イノベーションがないまま、以前と同じ生産形態で同じ製品を作っていたのでは、一人当たりの生産性は変わりません。
人口が増加するなら、生産性が変わらなくても、GDP(国内総生産)を増加させることは可能ですが、これから人口が減少する日本でGDPを増やすには、イノベーションが不可欠です。
ただ、イノベーションさえあればGDPが必ず拡大するかというと、そうとは言えないのが悩ましいところです。
なぜなら、イノベーションにはプロダクトイノベーションとプロセスイノベーションの2種類があるからです。
プロダクトイノベーションというのは製品に関する技術革新です。
昔を振り返ると、自動車、テレビ、冷蔵庫などの新製品が次々とお茶の間に登場しました。
最近であればパソコンや携帯電話などが該当するでしょう。
プロダクトイノベーションがあると、新しい製品が身の回りに出現し、場合によっては消費者の生活形態を劇的に変えることもあります。
一方、プロセスイノベーションは企業の生産・流通過程における改革です。
人力に頼っていた製造工程をロボットに置き換え人件費を削減するとか、中間業者を通していた販売をネットの直販に変えることにより販売経費を圧縮するとかいったケースが考えられます。
プロセスイノベーションはプロダクトイノベーションとは違い、末端ユーザーに届く最終製品は変わりません。最終製品になるまでの過程が変わることになります。
プロダクトイノベーションとプロセスイノベーションの違いを会計面から見ると次のようになります。
プロダクトイノベーションでは損益計算書の売上が増大し利益が拡大するのに対し、プロセスイノベーションは売上の拡大ではなく経費の削減により利益を増やします。
プロダクトイノベーションは企業の売上を増大させますから、文句なくGDPを増やします。

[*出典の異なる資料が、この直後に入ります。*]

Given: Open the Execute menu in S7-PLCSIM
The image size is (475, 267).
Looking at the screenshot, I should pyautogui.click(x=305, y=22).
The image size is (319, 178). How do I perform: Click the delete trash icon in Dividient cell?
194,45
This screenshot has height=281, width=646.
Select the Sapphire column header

一方、プロセスイノベーションが引き起こすのは費用の減少です。
ある企業の費用の減少は他の企業の売上の減少、あるいは雇用の減少を招きますから、GDPにはどちらかといえばマイナスのインパクトを与えます。
物価への影響を考えれば、プロダクトイノベーションは需要の拡大を通じてインフレに向かいますが、プロセスイノベーションはデフレ傾向を強めます。
日本がデフレからなかなか抜け出せない理由には様々な要因が考えられます。
その一つに、近年のイノベーションがプロダクトイノベーションよりプロセスイノベーションが優勢だということも挙げられます。

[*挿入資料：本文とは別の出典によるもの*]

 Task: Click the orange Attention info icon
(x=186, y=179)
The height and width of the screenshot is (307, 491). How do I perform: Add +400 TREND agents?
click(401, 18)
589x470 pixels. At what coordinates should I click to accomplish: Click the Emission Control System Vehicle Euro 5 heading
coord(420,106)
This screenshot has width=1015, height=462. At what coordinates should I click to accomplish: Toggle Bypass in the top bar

つまり、企業が販売価格を引き上げられるように製品に付加価値を付けることより、コスト削減に熱心であった結果がデフレを招いているという側面もあるのです。
現在、アベノミクスで国を挙げてデフレ脱却に努力していますが、デフレ脱却のためには、末端の製品価格を引き上げなければなりません。
そのためには消費者の需要を喚起するプロダクトイノベーションが個々の企業レベルで求められるのです。